Box acquires Crocodoc to make document previews richer

While Box seems to be among the leaders in the race to become the Dropbox of the enterprise, it wants to be easy for individuals to use, as to get their companies to sign up as paying customers. In order to make that happen, Box is acquiring Crocodoc, which lets developers convert PDFs, Word documents and other files into HTML5 for clear display in web browsers. Terms of the deal were not disclosed.

“We have to build a consumer-grade experience,” Aaron Levie, Box’s co-founder and CEO, said at a Thursday meeting at its San Francisco office. The deal will be Box’s second acquisition; it acquired Increo in 2009, a company representative said.

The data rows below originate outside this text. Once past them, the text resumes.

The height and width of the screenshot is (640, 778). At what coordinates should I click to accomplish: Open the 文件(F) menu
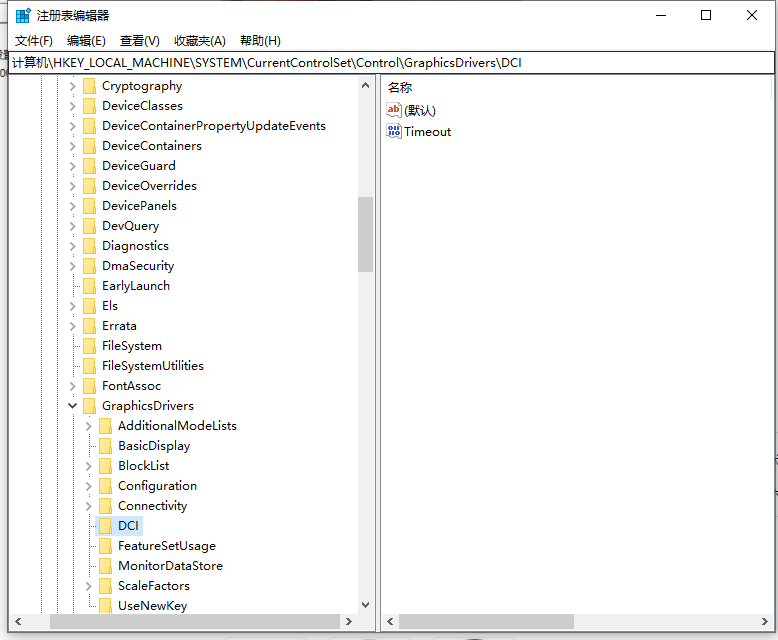pos(34,41)
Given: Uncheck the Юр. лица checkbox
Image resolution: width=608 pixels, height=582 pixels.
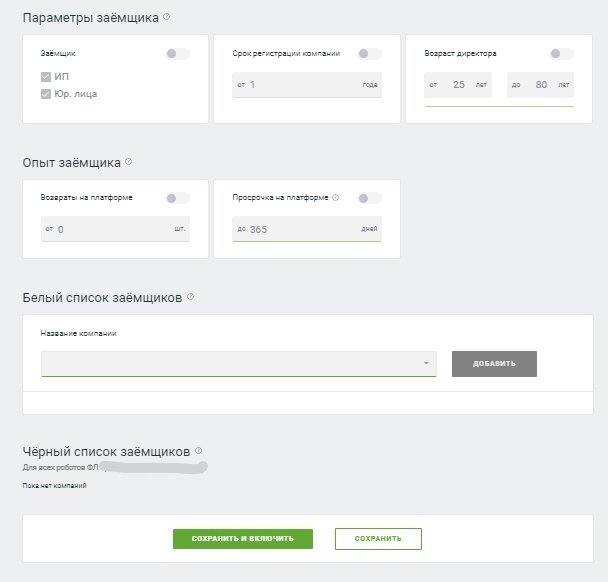Looking at the screenshot, I should pos(46,94).
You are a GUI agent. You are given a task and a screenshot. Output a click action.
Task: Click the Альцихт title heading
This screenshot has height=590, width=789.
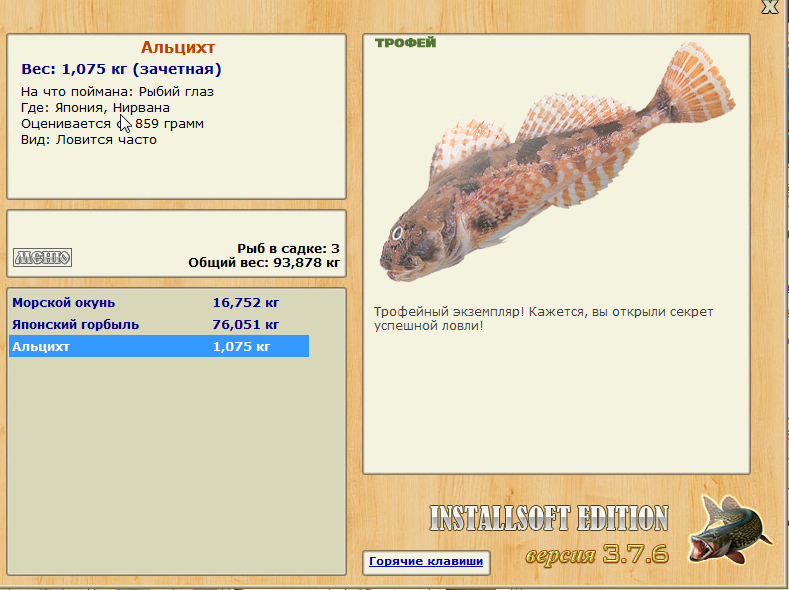coord(178,47)
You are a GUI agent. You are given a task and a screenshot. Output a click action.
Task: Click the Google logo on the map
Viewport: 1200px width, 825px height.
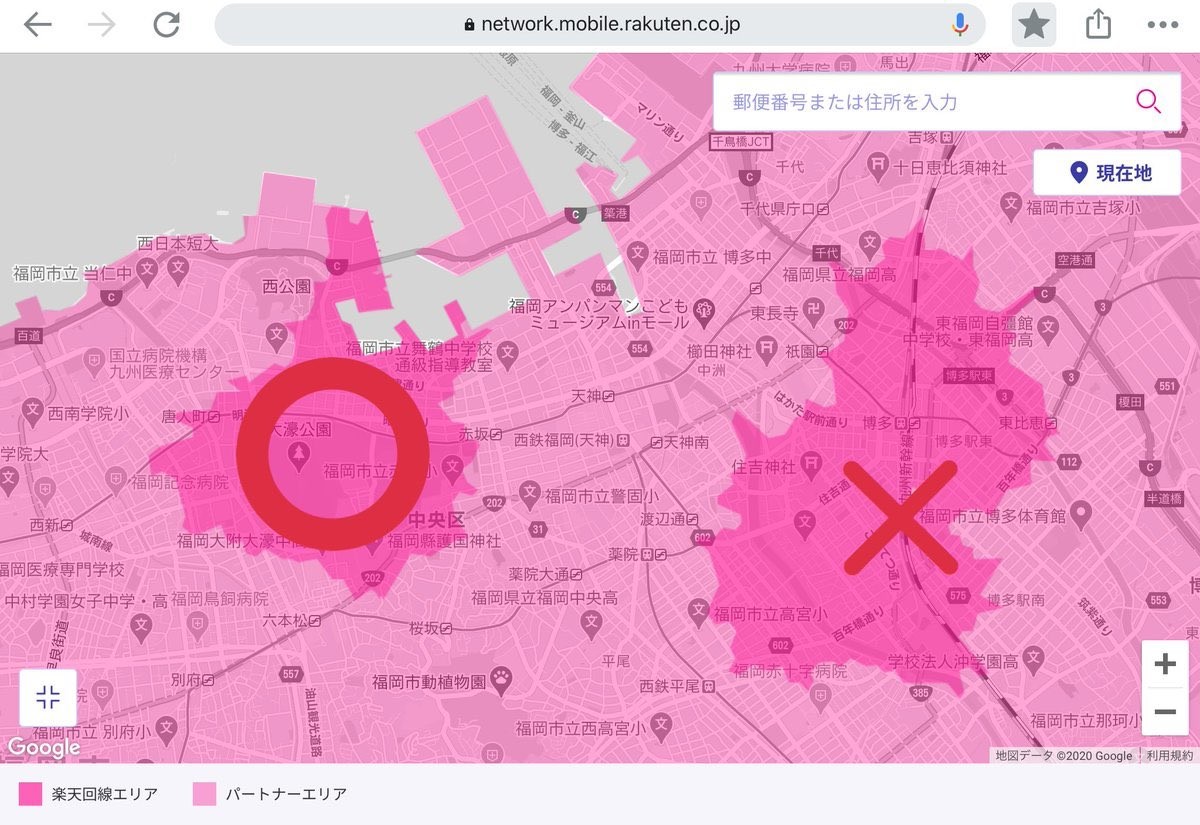[42, 747]
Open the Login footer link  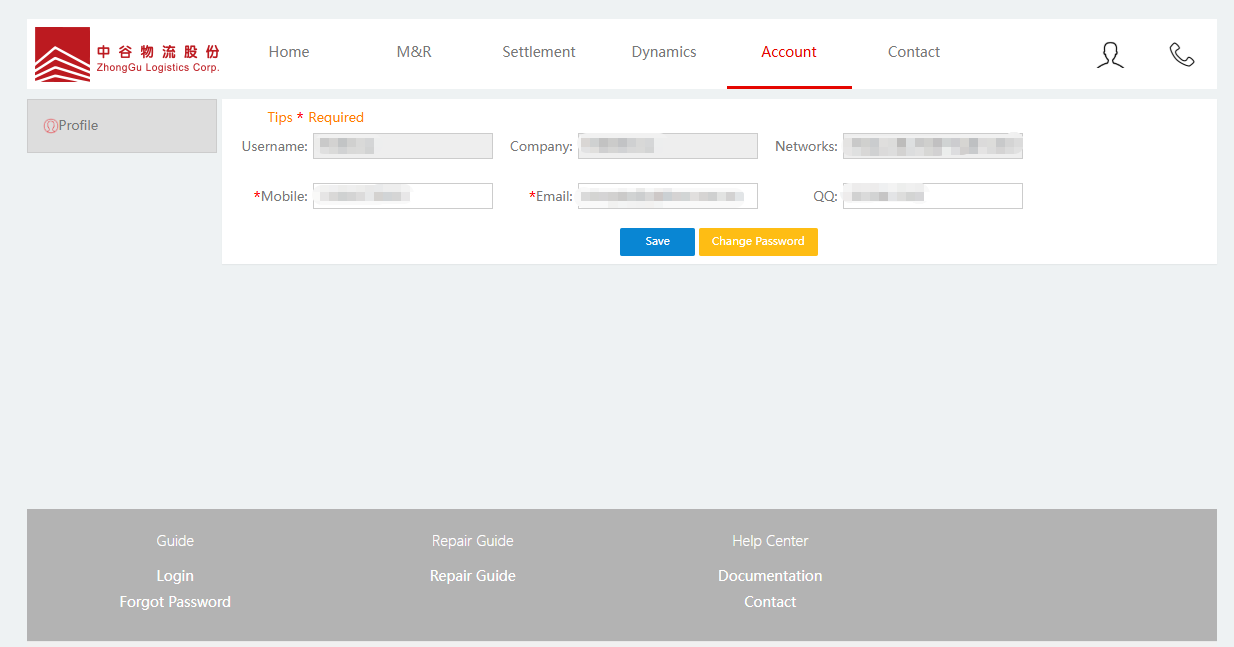pos(175,576)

Crocodoc already takes care of this type of document conversion for files on several sites, including the recruiting function on LinkedIn and document sharing on Yammer. Once a document is there, users can see the details of fancy typefaces and add comments on desktops and mobile devices, without Flash or plugins required. Other document functions, like editing, are not yet available.

“We want to bite off different pieces of that puzzle,” said Ryan Damico, Crocodoc’s co-founder and CEO. “In the end game, we want to cover all of them.”

Yammer document previewing via Crocodoc technology

Yammer document previewing via Crocodoc technology

Box will swap out its existing previewing mechanisms with the Crocodoc technology in the next few months. Also coming are new versions of previewing, such a carousel with pages passing by, a sliding option, a scrolling option and perhaps a page-flipping option, Damico said. Box will also enable developers to keep using the Crocodoc API to upload documents, spin them around into HTML5 and then do things with HTML5-enabled content to embed in their own websites.

“This is what Instagram is to Facebook,” Levie said. “Photos are important to them; documents are deeply important to us, and they’re deeply important to business use cases.”

While it’s been four years since the previous Box acquisition, Box does want to keep building out its product lineup. “We intend on being very acquisitive,” Levie told me. Box has raised $ 312 million to date, including contributions from Andreessen Horowitz, Draper Fisher Jurvetson and NEA. Crocodoc has raised more than $ 1 million, with investors at SV Angel and 500 Startups.

As Box makes itself into more of a platform than simply a venue for document storage and sharing — last month I wrote about its health care applications and compliance with the Health Insurance Portability and Accountability Act — it also needs to make sure documents show up clearly. It does seem like a no-brainer, which is why it seems like this acquisition should have come earlier.